You can build a small bathhouse for your dacha, and if the site allows, you can build a larger structure, but first you need to decide on the choice of location:

  • Place separately . The purchased separate bathhouse is very popular. Such buildings are prestigious and can be small for one person or entire complexes with swimming pools. In addition, they can be installed near a water source.
  • Attach to the house . This type of bathhouse is good because it allows you to connect both parts of the building, for example, with a completed winter terrace. This reduces heating costs.
  • Arrange inside the house . This is a good economical option for a bathhouse in the country, since you don’t have to spend money on communications and heating.

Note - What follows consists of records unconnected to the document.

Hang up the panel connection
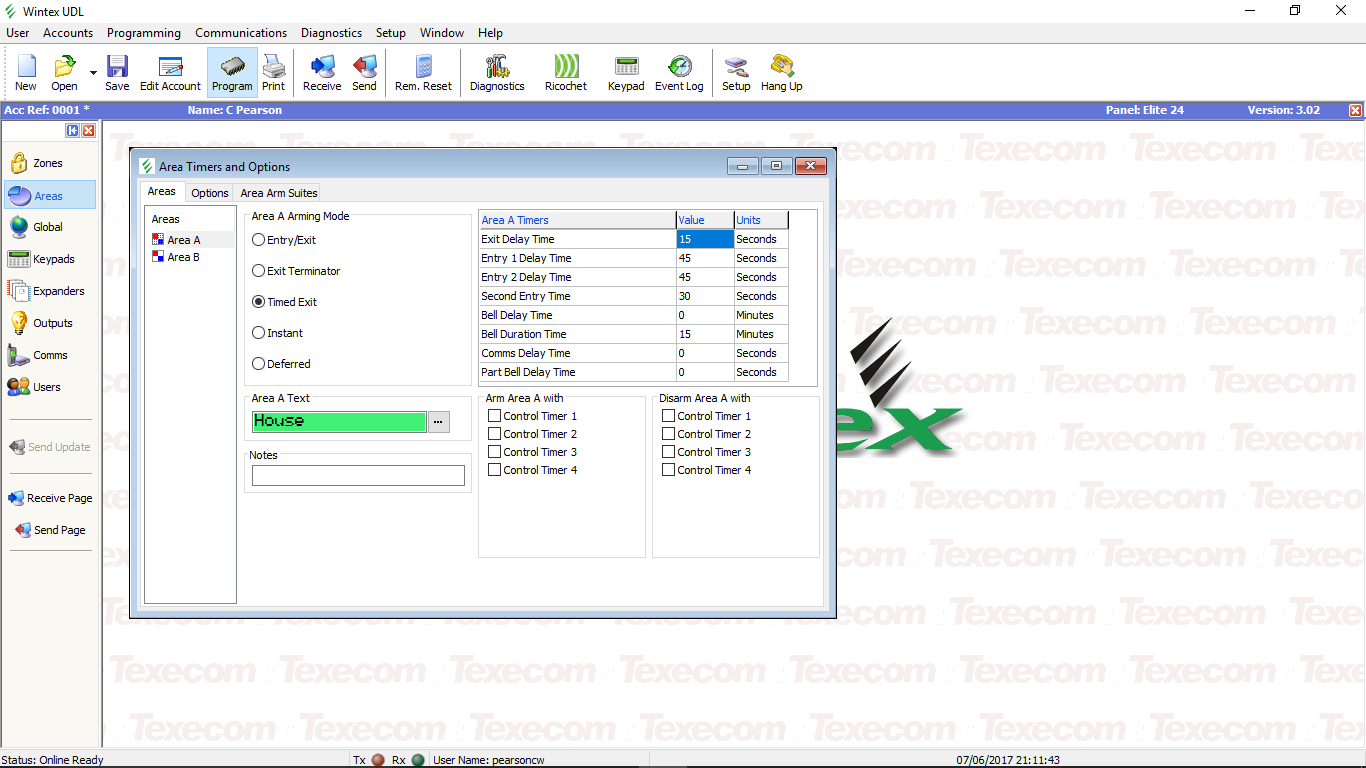The height and width of the screenshot is (768, 1366). [x=781, y=73]
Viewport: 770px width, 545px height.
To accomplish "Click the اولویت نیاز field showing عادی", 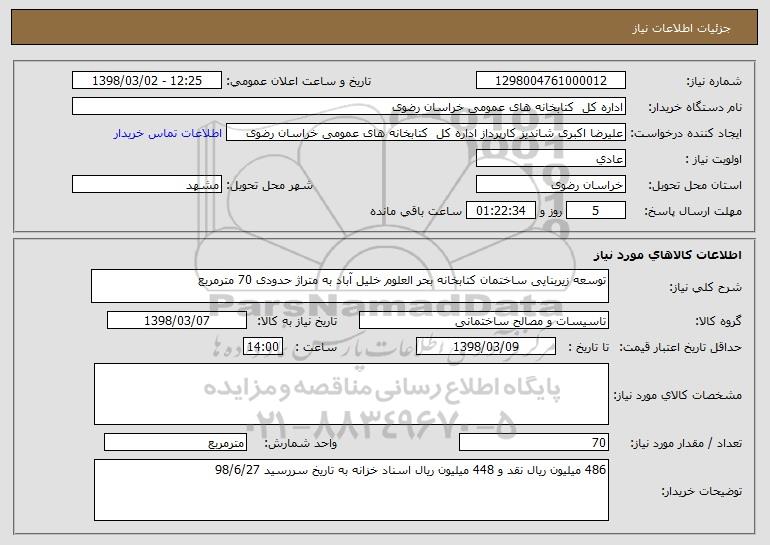I will [x=551, y=159].
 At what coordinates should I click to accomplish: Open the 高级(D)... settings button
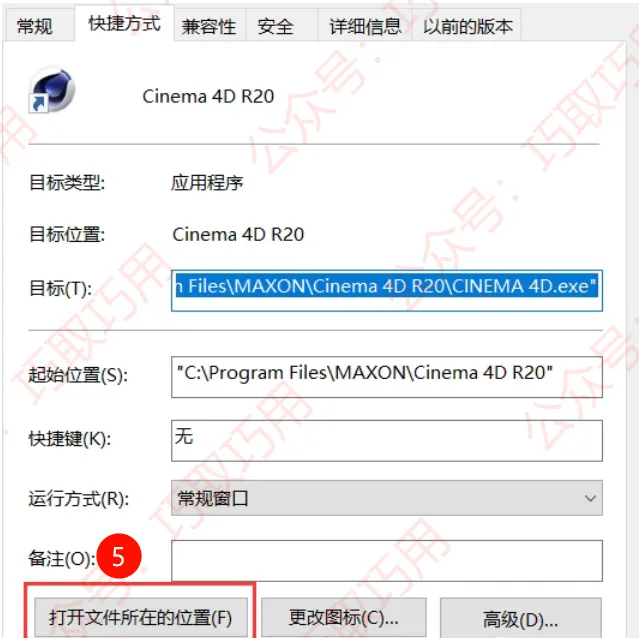(521, 618)
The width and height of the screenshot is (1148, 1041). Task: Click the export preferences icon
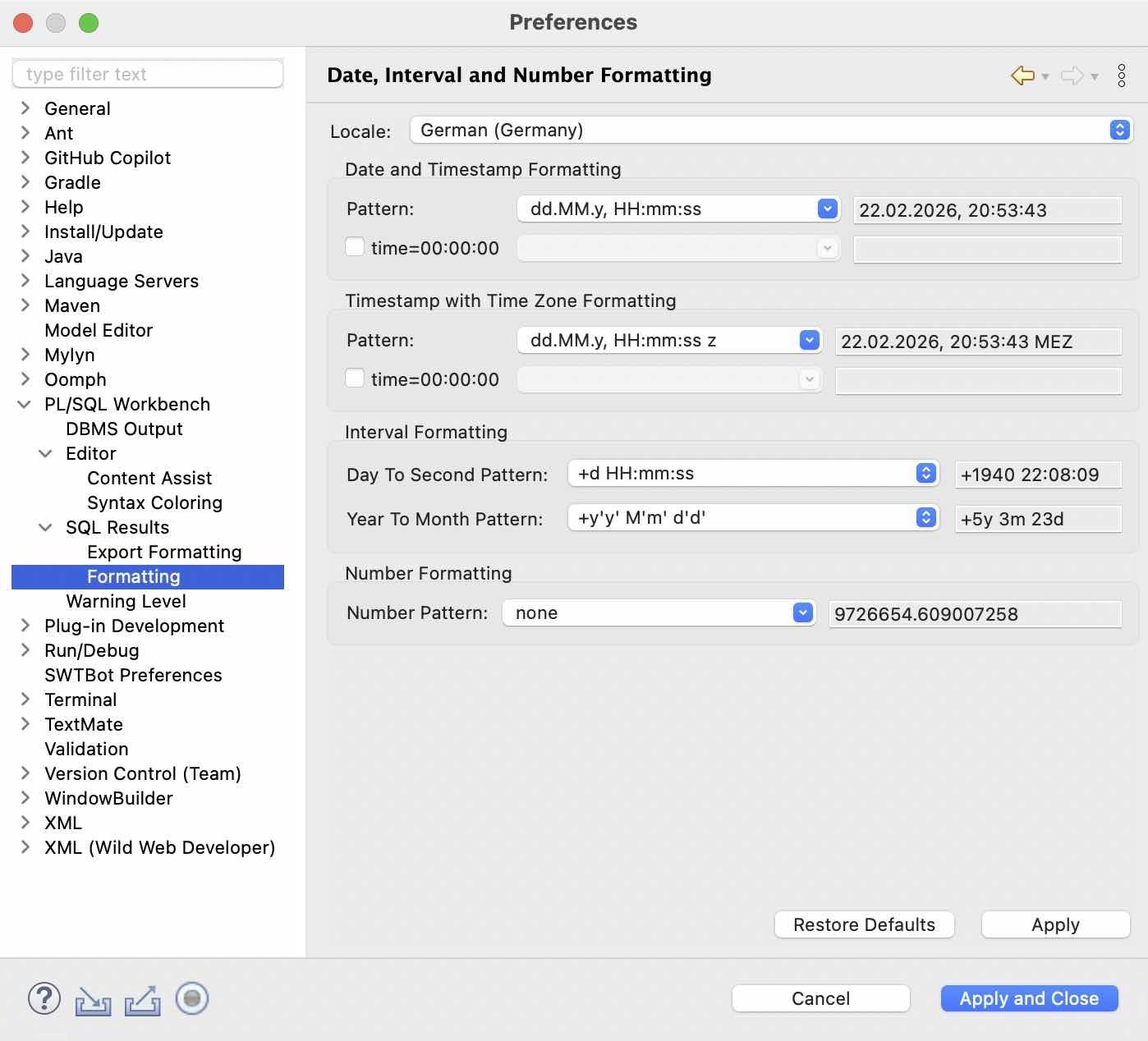coord(142,999)
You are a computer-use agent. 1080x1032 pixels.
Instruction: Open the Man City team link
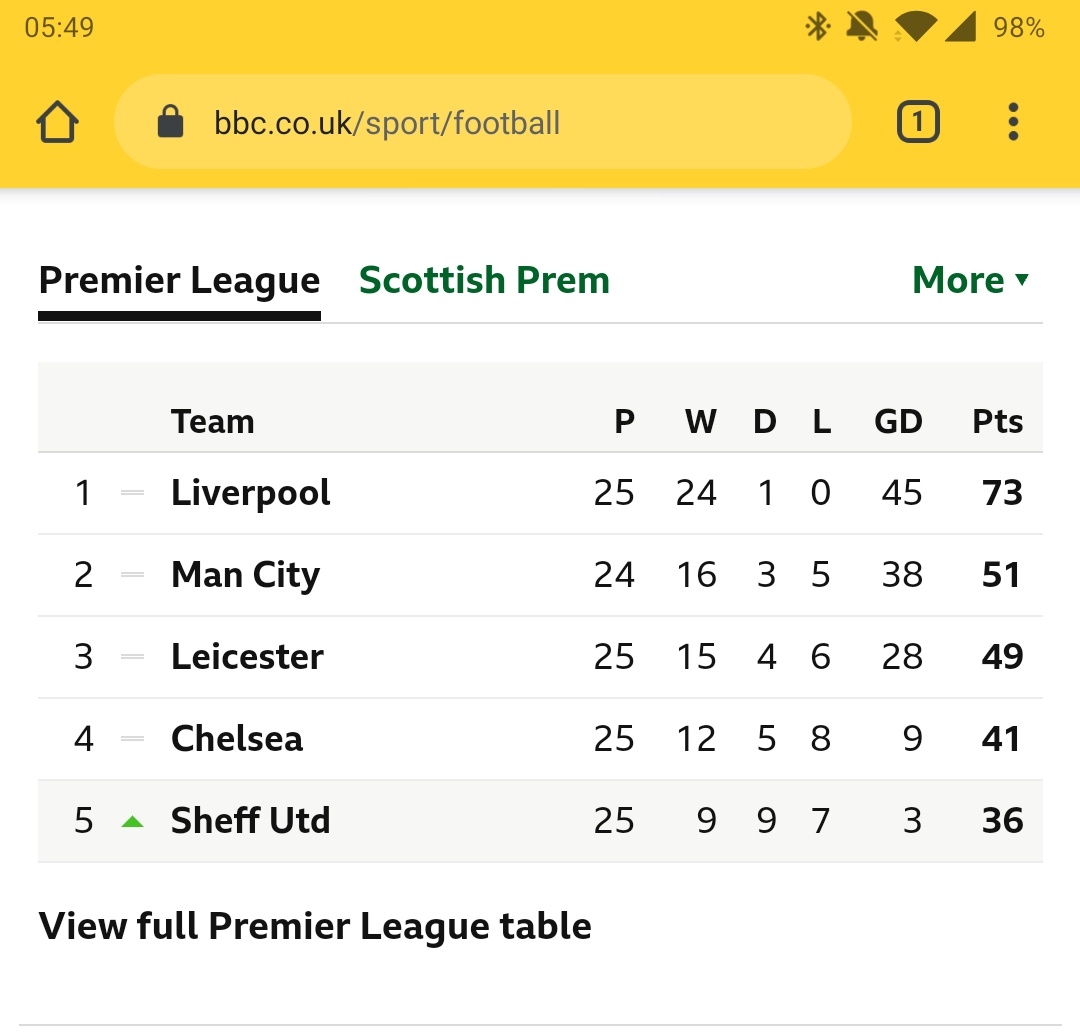pyautogui.click(x=245, y=575)
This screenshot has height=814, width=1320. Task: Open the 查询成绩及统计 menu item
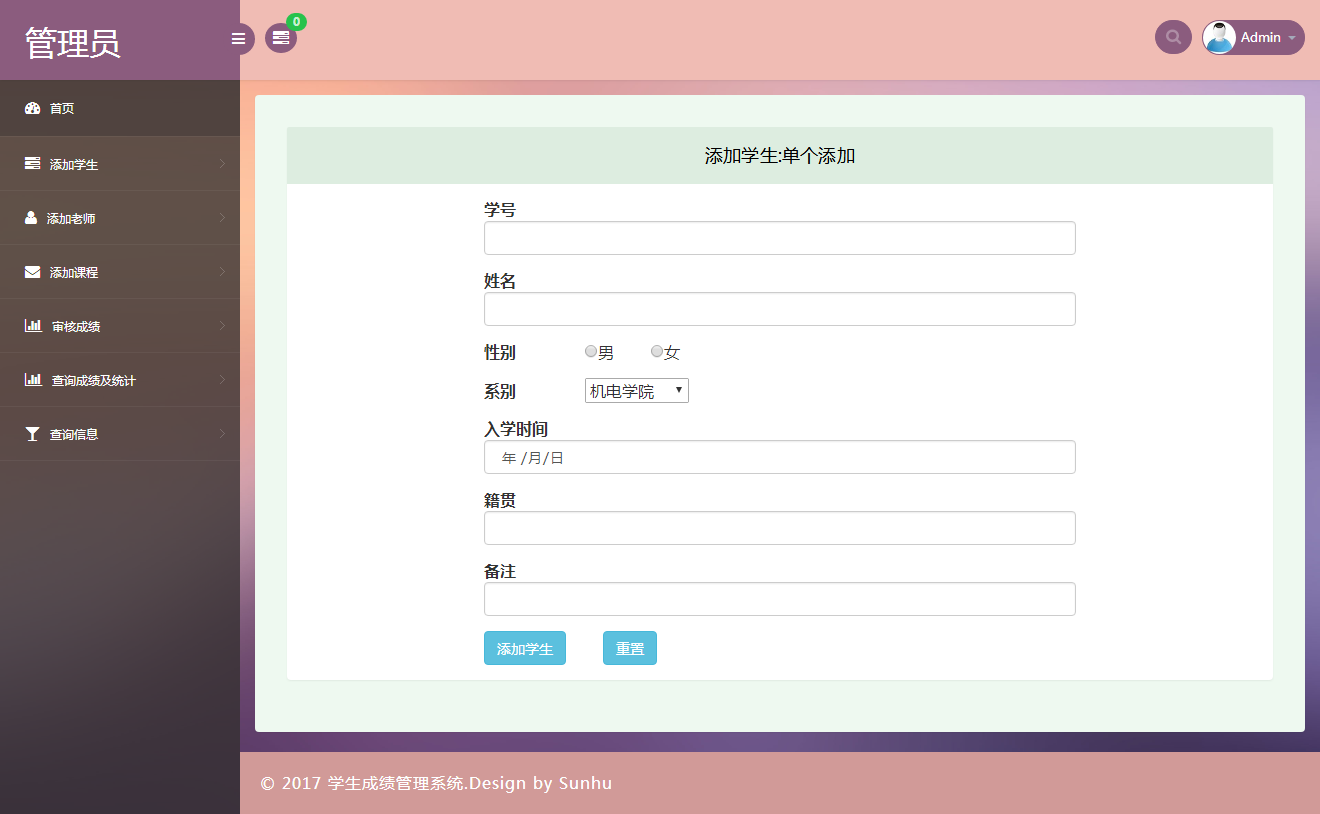click(120, 380)
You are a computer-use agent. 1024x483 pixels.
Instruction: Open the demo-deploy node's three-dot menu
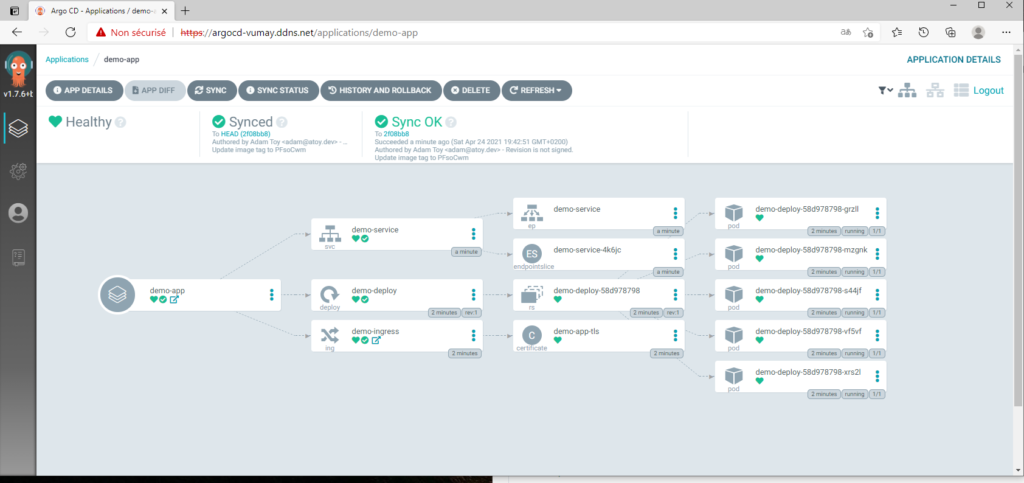[474, 294]
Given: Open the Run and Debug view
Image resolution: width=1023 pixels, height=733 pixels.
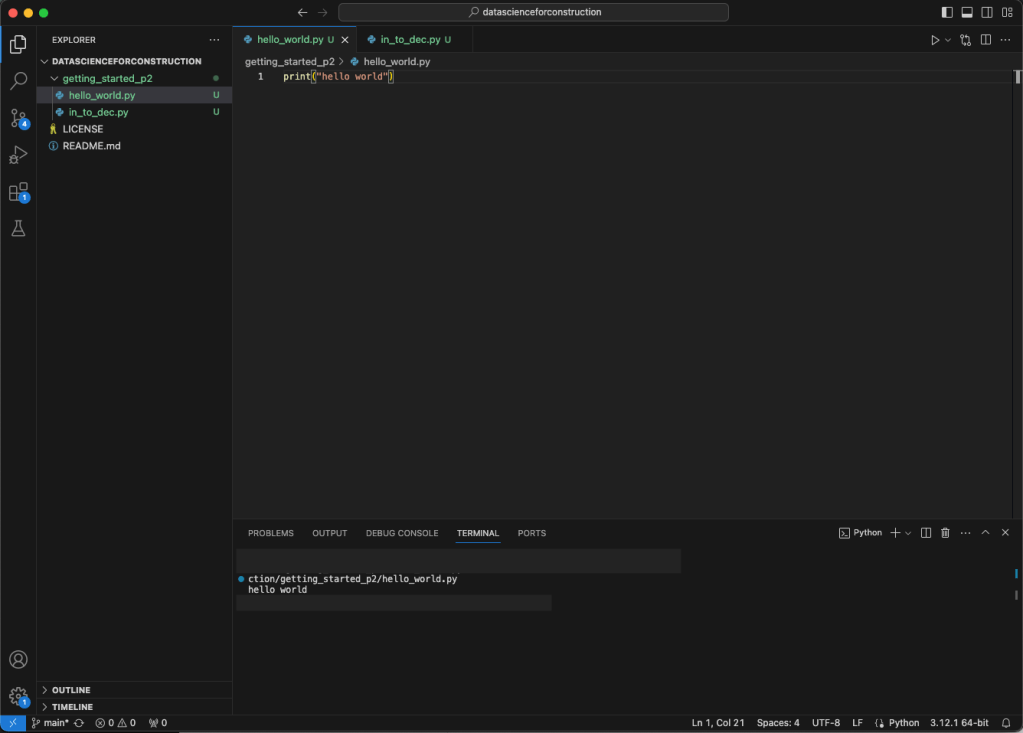Looking at the screenshot, I should 18,155.
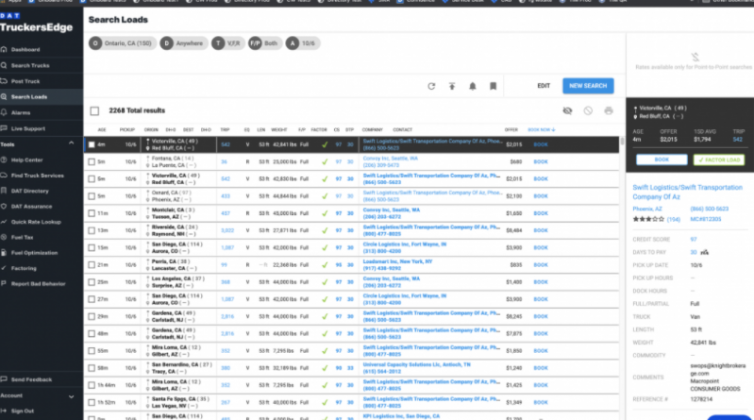Image resolution: width=754 pixels, height=420 pixels.
Task: Click the alarm bell icon
Action: (472, 86)
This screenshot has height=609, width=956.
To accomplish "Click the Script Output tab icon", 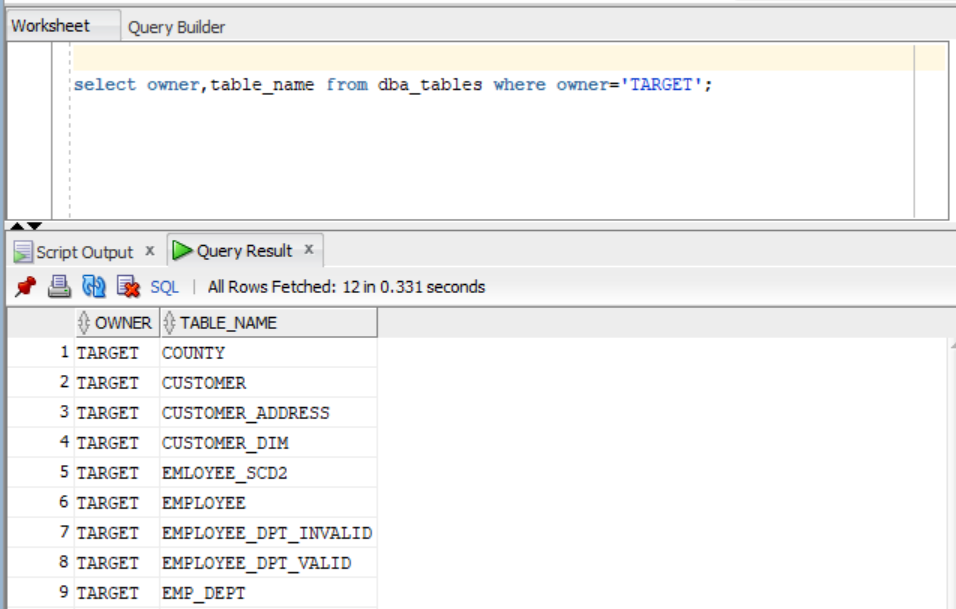I will pyautogui.click(x=24, y=248).

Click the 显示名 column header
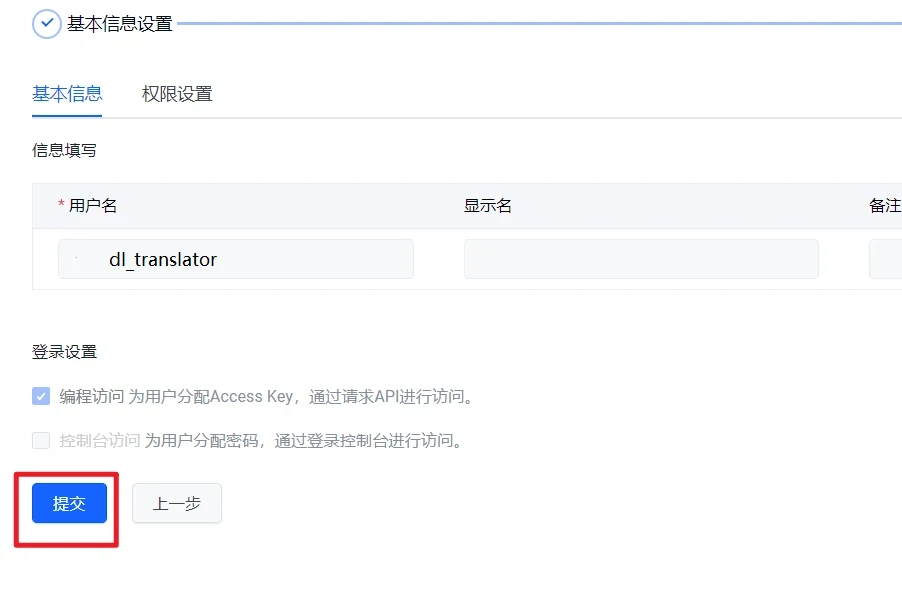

What type of sauna is most suitable for a summer residence? Each owner of a summer cottage must make a choice based on his material capabilities and needs.

Choosing a foundation for a bathhouse

When building a bathhouse, a columnar (cheaper) or strip foundation is more often used - this depends on the type of soil in the area. If the soil is formed by coarse-grained sand or rocks (weakly heaving soil), preference is given to a columnar foundation: at the intersection of the outer walls and in the corners of the building, supports 38 x 38 cm are placed, based on bricks or rubble stones filled with cement mortar.

Asbestos pipes filled with concrete mixture are also suitable The gaps between the supports are filled with gravel or half-brick brickwork is laid out. Or they don’t lay it out so that there is good ventilation of the bottom of the bathhouse, if it was specially raised higher, due to the high groundwater level and possible flooding.

And besides, our savvy people arrange a columnar foundation on car tires , which you can read about on the Internet, they assure that this is the most profitable way.

For those who do not want to bother themselves with excavation work and need to build a foundation as quickly as possible, in most cases screw piles are suitable, which, by the way, is no more expensive than a strip foundation.

It is better to do a strip foundation when it is really necessary (heavy bathhouse, made of stone, complex, heterogeneous soil), because it is quite expensive both in terms of labor and monetary resources.

Where is the best place to place it?

One way or another, a wooden bathhouse is considered a fire hazard . Therefore, the best place for it is a corner remote from the main capital structure. By the way, it will be great if there is some body of water nearby (but not closer than 20 m, so that there is no chance of flooding the bathhouse). And if there is no natural reservoir on the site, an artificial one can be organized. Then, after steaming, you can run out of the steam room and plunge into cool, clean water - double pleasure!

An exception may be bath houses , which are increasingly appearing in suburban areas. But this is a separate topic that requires an individual approach. If you are interested in it, read it here.

Requirements for a Russian bath

An important requirement for a bathhouse in a summer cottage is the minimum time for preparation for use. In a word, the room and water must be heated to the proper level in the shortest possible time. Usually this is no longer than an hour.

Next comes a chain of quite a few important requirements: low cost of its construction, the likelihood of quick installation and reconstruction with your own hands or with the involvement of unskilled labor, durability, reliability, economical consumption of firewood and water and ease of maintenance.